* **AUFGABE A**
Beantworte die folgenden Fragen zum Textabschnitt über die konservative Intelligenz in den siebziger Jahren.
(i) Welches Buch gilt im Textabschnitt als wichtigste konservative Programmschrift der Nachkriegszeit, und wann erschien es?
(ii) Welchen Titel trägt der Aufsatz, in dem Kaltenbrunner die Konservativen aus der Defensive holen wollte?
(iii) In welchem Buch entwickelte Günter Rohrmoser seinen Entwurf einer „neuen“ oder „radikalen Mitte“?
* **AUFGABE B**
Schreibe den Textabschnitt über die konservative Intelligenz in den siebziger Jahren im Anschluss an seinen letzten Satz weiter.

© JUNGE FREIHEIT Verlag GmbH & Co.  www.jungefreiheit.de  03/11 14. Januar 2011

Die Tendenzwende bleibt aus
Eine kurze Geschichte der konservativen Intelligenz nach 1945 (VI): Die siebziger Jahre
Karlheinz Weissmann

Der Begriff „Neue Rechte“ wurde seit dem Beginn der sechziger Jahre auch von einigen konservativen Intellektuellen in Deutschland verwendet, aber nicht als Parteiname. Man betrachtete die Bezeichnung „konservativ“ als Abschwächung, vor allem dann, wenn man den Terminus mit anderen zu „kulturkonservativ“, „liberalkonservativ“, „freiheitlich-konservativ“, „wertkonservativ“ zusammenstellte, um Harmlosigkeit zu signalisieren. Arnold Gehlen äußerte sogar einen prinzipiellen Vorbehalt gegen den Rückgriff auf das konservative Erbe und wollte stattdessen Rechts-Sein als eine bestimmte Haltung verstanden wissen, als Ablehnung der vorherrschenden Ideologie und des vorherrschenden Stils. Das erklärt, warum in der wichtigsten konservativen Programmschrift der Nachkriegszeit – Gehlens Buch „Moral und Hypermoral“ (1969) – der Begriff gar nicht auftaucht, sondern die eigene Position als wirklichkeitsbezogene, „realistische“, definiert war.

Ganz so weit wie Gehlen wäre Gerd-Klaus Kaltenbrunner, Anfang der siebziger Jahre der „Star“ der konservativen Szene, nicht gegangen. Aber in einem Aufsatz „Die neue Rechte – politisch heimatlos“ sprach er ausdrücklich davon, daß es nötig sei, die Konservativen aus der Defensive zu holen, sie zu einer selbstbewußten, auch angriffslustigen „Bewegungspartei“ zu machen. Sein Entwurf einer „neuen Rechten“ stand vor allem in Konkurrenz zu dem einer „neuen“ oder „radikalen Mitte“, den der Philosoph Günter Rohrmoser in seinem Buch „Revolution – unser Schicksal?“ entwickelt hatte. „Aber ist eine Mitte, die sich radikalisiert, noch eine Mitte?“ fragte Kaltenbrunner, „Ist sie nicht, wie die geschichtliche Erfahrung mehr als eines Jahrhunderts lehrt, eher eine Rechte, die gewisse Momente und Motive der extremen Linken in sich aufnimmt?“ Wenn das so sei, folgerte Kaltenbrunner, könne Rohrmoser durchaus noch – ohne es zu wollen – in die Rolle des „Herbert Marcuse einer ‘Neuen Rechten’“ geraten.

* **QUELLENAUSZUG**
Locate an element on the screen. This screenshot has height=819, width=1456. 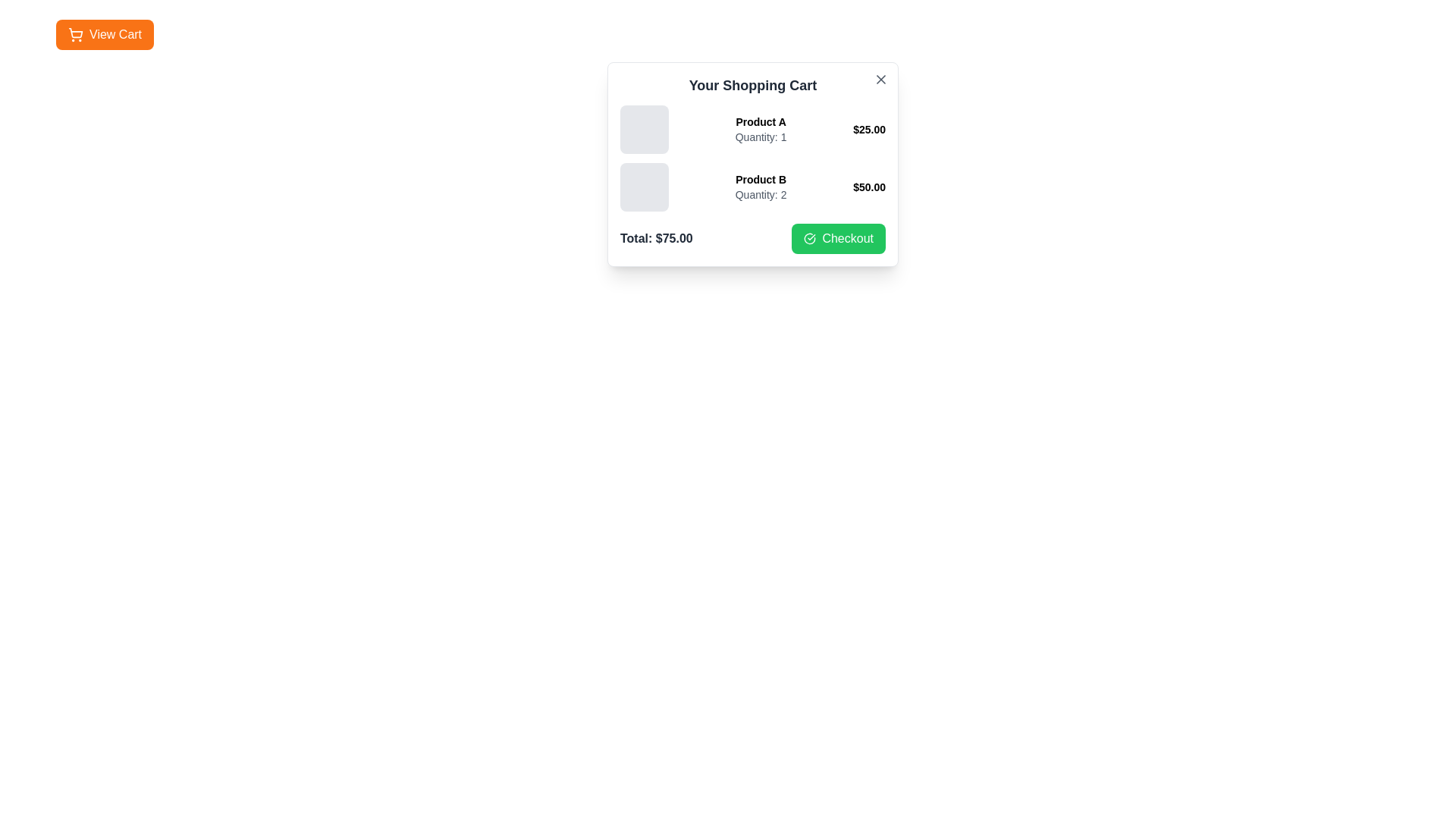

* **ANTWORT A**
(i) Gehlens Buch „Moral und Hypermoral“, erschienen 1969.
(ii) „Die neue Rechte – politisch heimatlos“.
(iii) In „Revolution – unser Schicksal?“.

* **ANTWORT B**
Rohrmoser war bis dahin zwar als Kritiker des Marxismus im allgemeinen und der Frankfurter Schule im besonderen hervorgetreten, aber nicht als Konservativer im engeren Sinn. Seine Orientierung an Hegels Geschichtsphilosophie und seine intime Kenntnis der marxistischen Lehre machten ihn auch für die Linke zu einem interessanten Gesprächspartner, die Prägung durch seinen akademischen Lehrer Joachim Ritter führte außerdem zu einer Akzeptanz der Moderne und ihrer Errungenschaften, die Konservativen eher fremd war. Rohrmosers Aufmerksamkeit richtete sich allerdings darauf, die destruktiven Tendenzen der Moderne zu kontrollieren und „aufzuheben“ im Sinne der hegelschen Dialektik. Die Resonanz seiner Argumente war erheblich und wuchs noch angesichts der krisenhaften Zuspitzung der Lage unter dem Eindruck von Terrorismus, Ölkrise und Kollaps der großen linken Reformprojekte.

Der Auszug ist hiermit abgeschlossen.